I loved that line. I loved all these chatters. “Wait till you get a mammogram,” wrote Cindy Big’uns, who’d been silent in the chat room up until now. “I had mine last week, and ain’t nothing now where it ought to be.”
“What do you mean?” I panicked. “My mammogram’s tomorrow.”
“You think you got problems with four tits? Wait till you throw them suckers on the Old Smasheroma and that nurse tries to flatten everything out and see if you don’t come out screaming and all lopsided. I had one pop right then and there on the table, and it made such a loud noise we thought a gun had gone off. Half the lobby screamed.”
I knew that most of the time, mammograms were fine and good screeners for cancer. I also knew that women with fresh nack-nackers were cautious about having them and entered the Squish parlors with much trepidation.
I stayed up half the night worrying about the procedure and its effects. It ended up being no big deal. I truly believe the cell-phone conversation I endured in the office was much more painful than the actual procedure was. There I sat, about to enjoy my first four-tittied mammogram when some stupid jingle (“Roll Out the Barrel”)—fitting since she was shaped like a barrel—rang throughout the waiting room and a saucy lady, who’d forgotten to Jolen the left side of her mustache, lifted a teensy phone from her billowing lap.
“Hello…Yeah, I’m setting here waitin’ to have my yearly Hooter Hammer…Uh-huh…Well, just put the pork chops in
the sink and they’ll be thawed out in time for supper…There’s a box of Shake-n-Bake in the cabinet and you can get it started up while I’m tossing up the goodies in this place, you hear?”
Ma’am, we all hear, I wanted to say. Everyone in public now hears things meant to be said behind closed doors. And talk about loud? No one ever, ever whispers into a cell phone. They yell. They yell about their surgical procedures while others are trying to eat out. They talk about colonoscopies and drainage and goiters and rampant infections while other diners are coaxing their throats to swallow their $50 entrees.

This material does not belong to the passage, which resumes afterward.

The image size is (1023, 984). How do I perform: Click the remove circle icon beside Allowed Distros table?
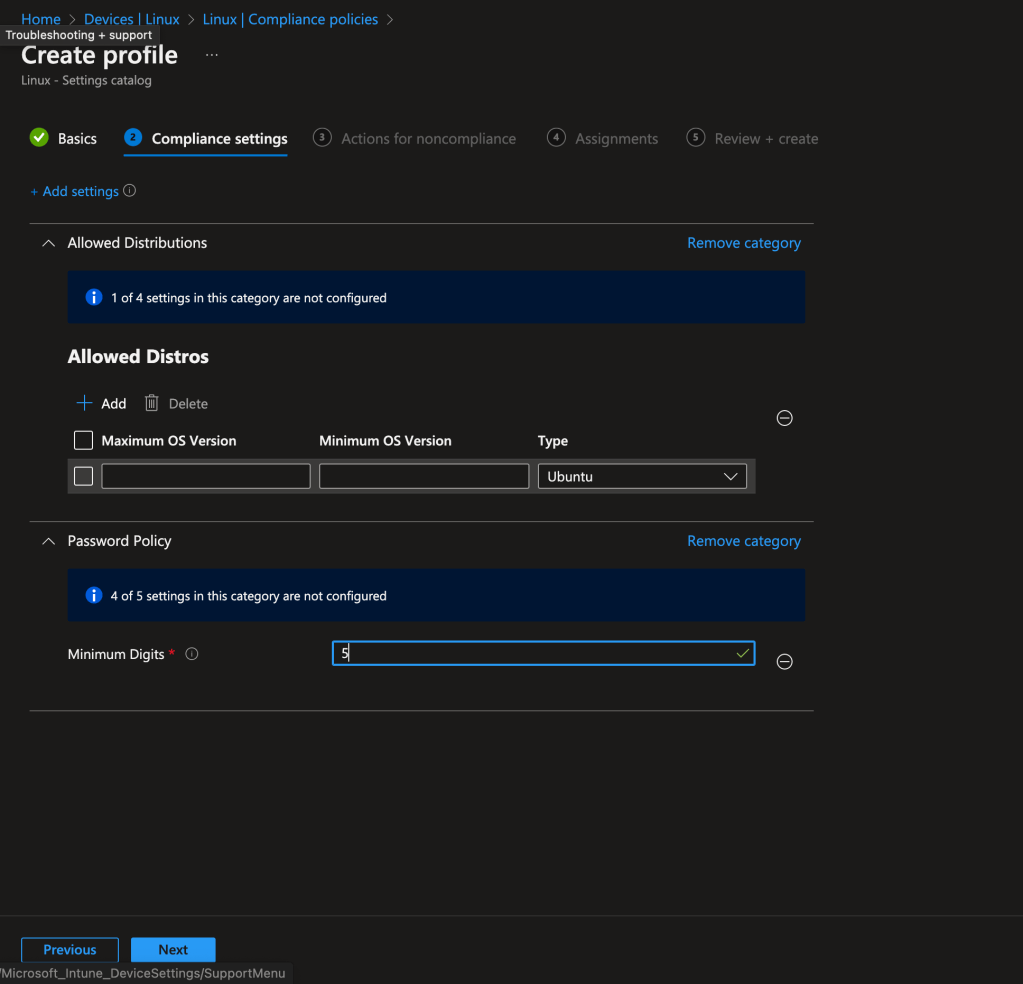[785, 418]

What cell phones have done, since becoming more affordable than a standard wall unit, is open a Pandora’s box on private lives. Everywhere Nokias and Samsungs are stapled to eager ears, clipped onto trousers or slipped into purses.
How many times have I been in the Discount Depot, trying to find the carpet cleaner and rawhide bones, maybe a carton of Slim-Fast, when ring-a-ling-a-ling —or, worse, an extraloud rendition of “When the Saints Go Marching In,” blares from someone’s belt loop? Talk about eavesdropping and blushing. It’s like a party line we’re not sure we want to be privy to. Conversations such as the following:
“Hey there, Barbara Beelicious, now what chu up to?…Oh, lawsy, I’m here in Jabba the Bargain Hutt buying Vienna Sausages for Roy Dale’s third birthday. Little Devil, we’re going to have his party at the Twist and Tryst…Huh? I can’t hear you. Did you say what’s the Twist and Tryst? Uh-huh…Why, of course I realize it’s an adult bar not based on biblical teachings, but they do have that wonderful video game room and—Yes, I know that…but Roy Dale’s uncle has connections and the price is good.”
About fifteen years ago—during pre-cell phone affordability—the gadgets were the novel toys of upstarts or those who wanted to play like they were celebrities. Then the price dropped and everybody got hooked up, giving rise to a boom of irritating, ceaseless chatter that follows one from the birthing room to doctors’ offices to shopping centers. And even a burial.